Records from a data collection:
+ + +
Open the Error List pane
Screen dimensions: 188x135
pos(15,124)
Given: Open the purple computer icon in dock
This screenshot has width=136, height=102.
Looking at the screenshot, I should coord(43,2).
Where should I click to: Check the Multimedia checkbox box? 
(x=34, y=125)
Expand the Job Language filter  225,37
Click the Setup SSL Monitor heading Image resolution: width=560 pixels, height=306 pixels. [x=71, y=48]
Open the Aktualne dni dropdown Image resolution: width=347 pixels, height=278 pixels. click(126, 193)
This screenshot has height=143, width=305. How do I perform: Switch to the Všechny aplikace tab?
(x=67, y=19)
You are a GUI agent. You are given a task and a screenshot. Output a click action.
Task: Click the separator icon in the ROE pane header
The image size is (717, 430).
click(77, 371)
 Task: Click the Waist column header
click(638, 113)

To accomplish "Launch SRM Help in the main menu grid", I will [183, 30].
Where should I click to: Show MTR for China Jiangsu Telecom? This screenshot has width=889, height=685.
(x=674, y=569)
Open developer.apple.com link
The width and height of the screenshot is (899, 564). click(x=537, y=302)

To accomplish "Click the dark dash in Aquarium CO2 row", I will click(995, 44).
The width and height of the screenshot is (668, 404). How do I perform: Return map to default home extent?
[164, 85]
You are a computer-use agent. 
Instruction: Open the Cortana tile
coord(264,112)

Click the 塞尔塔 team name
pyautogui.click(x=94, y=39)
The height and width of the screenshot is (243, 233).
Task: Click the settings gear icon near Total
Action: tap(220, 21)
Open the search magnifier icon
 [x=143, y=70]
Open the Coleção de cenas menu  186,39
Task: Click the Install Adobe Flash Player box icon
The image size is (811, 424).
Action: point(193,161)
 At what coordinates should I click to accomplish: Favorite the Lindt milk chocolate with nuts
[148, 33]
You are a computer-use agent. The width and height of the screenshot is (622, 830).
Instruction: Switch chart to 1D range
+ + +
The problem:
Set out the records again, exactly as they appear above.

Solved problem:
Open the Error List pane
Screen dimensions: 188x135
pos(15,124)
Given: Open the purple computer icon in dock
This screenshot has width=136, height=102.
Looking at the screenshot, I should coord(43,2).
Where should I click to: Check the Multimedia checkbox box? 
(x=34, y=125)
Expand the Job Language filter  225,37
Click the Setup SSL Monitor heading Image resolution: width=560 pixels, height=306 pixels. [x=71, y=48]
Open the Aktualne dni dropdown Image resolution: width=347 pixels, height=278 pixels. click(126, 193)
This screenshot has height=143, width=305. How do I perform: Switch to the Všechny aplikace tab?
(x=67, y=19)
You are a GUI agent. You are given a task and a screenshot. Output a click action.
Task: Click the separator icon in the ROE pane header
The image size is (717, 430).
click(77, 371)
 Task: Click the Waist column header
click(638, 113)

To accomplish "Launch SRM Help in the main menu grid", I will [183, 30].
Where should I click to: Show MTR for China Jiangsu Telecom? This screenshot has width=889, height=685.
(x=674, y=569)
Open developer.apple.com link
The width and height of the screenshot is (899, 564). click(x=537, y=302)

To accomplish "Click the dark dash in Aquarium CO2 row", I will click(995, 44).
The width and height of the screenshot is (668, 404). How do I perform: Return map to default home extent?
[164, 85]
You are a computer-use agent. 
Instruction: Open the Cortana tile
coord(264,112)

Click the 塞尔塔 team name
pyautogui.click(x=94, y=39)
The height and width of the screenshot is (243, 233).
Task: Click the settings gear icon near Total
Action: tap(220, 21)
Open the search magnifier icon
 [x=143, y=70]
Open the Coleção de cenas menu  186,39
Task: Click the Install Adobe Flash Player box icon
The image size is (811, 424).
Action: point(193,161)
 At what coordinates should I click to accomplish: Favorite the Lindt milk chocolate with nuts
[148, 33]
You are a computer-use agent. The width and height of the screenshot is (622, 830).
Instruction: Switch chart to 1D range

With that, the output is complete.